··· Excerpted records

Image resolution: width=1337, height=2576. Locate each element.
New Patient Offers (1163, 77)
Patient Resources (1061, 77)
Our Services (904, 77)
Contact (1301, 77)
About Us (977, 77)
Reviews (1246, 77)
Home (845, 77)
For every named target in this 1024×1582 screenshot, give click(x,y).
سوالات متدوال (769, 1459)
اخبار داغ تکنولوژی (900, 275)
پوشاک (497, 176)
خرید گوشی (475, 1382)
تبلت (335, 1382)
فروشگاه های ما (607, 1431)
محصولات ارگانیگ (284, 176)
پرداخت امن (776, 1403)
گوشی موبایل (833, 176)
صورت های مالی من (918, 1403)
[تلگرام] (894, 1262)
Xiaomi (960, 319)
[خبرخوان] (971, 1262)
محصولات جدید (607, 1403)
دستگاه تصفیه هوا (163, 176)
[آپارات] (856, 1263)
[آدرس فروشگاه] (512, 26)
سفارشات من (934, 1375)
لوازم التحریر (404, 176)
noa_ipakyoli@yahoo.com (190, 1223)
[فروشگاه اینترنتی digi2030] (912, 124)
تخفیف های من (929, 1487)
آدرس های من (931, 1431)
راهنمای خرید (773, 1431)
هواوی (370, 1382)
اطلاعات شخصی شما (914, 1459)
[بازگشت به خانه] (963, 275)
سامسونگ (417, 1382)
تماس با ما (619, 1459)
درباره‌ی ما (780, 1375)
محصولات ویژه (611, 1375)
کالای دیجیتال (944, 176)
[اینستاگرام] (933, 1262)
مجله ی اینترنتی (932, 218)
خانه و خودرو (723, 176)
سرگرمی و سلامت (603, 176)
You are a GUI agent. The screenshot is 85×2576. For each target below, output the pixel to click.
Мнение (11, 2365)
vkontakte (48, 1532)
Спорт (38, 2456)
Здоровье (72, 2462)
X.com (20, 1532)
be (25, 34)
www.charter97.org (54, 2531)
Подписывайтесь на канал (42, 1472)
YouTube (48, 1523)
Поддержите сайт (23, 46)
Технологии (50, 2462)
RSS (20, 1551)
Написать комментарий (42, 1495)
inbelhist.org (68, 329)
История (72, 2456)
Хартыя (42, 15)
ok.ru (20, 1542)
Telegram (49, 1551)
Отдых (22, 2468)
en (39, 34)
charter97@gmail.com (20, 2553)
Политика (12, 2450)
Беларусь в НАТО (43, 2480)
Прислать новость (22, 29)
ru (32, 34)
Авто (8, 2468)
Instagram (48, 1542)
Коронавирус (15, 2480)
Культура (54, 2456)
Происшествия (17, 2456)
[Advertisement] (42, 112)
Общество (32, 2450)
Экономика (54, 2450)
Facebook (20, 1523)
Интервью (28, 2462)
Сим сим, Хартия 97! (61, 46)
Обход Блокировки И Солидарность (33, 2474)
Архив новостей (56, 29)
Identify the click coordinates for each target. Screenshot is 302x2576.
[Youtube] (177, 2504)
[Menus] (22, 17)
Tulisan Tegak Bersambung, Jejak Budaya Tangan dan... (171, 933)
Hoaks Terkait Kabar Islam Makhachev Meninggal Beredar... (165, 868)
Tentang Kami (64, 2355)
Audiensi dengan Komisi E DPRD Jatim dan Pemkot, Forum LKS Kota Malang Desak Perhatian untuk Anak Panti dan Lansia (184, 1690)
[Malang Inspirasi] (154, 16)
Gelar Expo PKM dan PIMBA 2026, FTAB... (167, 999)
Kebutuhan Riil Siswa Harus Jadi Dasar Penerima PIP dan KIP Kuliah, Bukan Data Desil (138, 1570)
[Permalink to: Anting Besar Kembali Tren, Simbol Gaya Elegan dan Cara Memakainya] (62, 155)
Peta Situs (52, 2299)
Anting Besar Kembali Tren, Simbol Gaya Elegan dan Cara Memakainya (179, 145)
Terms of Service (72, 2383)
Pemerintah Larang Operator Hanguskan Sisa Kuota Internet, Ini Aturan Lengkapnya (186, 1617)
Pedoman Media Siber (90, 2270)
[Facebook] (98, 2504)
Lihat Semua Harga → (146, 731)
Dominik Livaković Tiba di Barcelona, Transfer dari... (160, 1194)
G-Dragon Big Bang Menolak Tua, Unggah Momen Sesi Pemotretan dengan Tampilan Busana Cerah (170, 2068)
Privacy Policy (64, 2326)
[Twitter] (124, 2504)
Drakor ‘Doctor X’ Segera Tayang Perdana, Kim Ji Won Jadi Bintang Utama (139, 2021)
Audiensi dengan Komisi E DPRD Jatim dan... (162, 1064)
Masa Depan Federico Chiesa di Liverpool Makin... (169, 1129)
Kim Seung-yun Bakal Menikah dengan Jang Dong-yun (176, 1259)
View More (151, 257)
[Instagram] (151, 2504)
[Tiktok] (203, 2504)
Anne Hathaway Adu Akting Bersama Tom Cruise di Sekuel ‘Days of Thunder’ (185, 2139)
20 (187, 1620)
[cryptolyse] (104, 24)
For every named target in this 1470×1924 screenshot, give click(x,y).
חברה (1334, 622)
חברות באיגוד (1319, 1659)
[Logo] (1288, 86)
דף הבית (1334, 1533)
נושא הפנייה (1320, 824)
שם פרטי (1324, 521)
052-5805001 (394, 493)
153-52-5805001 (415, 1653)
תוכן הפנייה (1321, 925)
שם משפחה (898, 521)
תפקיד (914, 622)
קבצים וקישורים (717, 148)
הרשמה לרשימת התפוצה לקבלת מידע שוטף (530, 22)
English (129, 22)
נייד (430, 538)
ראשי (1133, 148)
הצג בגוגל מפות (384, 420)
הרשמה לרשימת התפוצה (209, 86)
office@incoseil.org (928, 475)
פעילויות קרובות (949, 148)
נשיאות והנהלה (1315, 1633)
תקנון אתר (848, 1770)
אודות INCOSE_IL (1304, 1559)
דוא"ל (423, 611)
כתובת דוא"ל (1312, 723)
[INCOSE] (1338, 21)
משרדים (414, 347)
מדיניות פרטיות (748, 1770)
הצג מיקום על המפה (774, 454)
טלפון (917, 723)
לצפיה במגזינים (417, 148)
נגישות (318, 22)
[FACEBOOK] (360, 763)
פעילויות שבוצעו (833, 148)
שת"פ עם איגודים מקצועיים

······

▶ [Your goal]:
Using the records above, copy word for word the line with "[Malang Inspirasi] (154, 16)", the line with "Terms of Service (72, 2383)", and every line between them.

▶ [Output for this task]:
[Malang Inspirasi] (154, 16)
Gelar Expo PKM dan PIMBA 2026, FTAB... (167, 999)
Kebutuhan Riil Siswa Harus Jadi Dasar Penerima PIP dan KIP Kuliah, Bukan Data Desil (138, 1570)
[Permalink to: Anting Besar Kembali Tren, Simbol Gaya Elegan dan Cara Memakainya] (62, 155)
Peta Situs (52, 2299)
Anting Besar Kembali Tren, Simbol Gaya Elegan dan Cara Memakainya (179, 145)
Terms of Service (72, 2383)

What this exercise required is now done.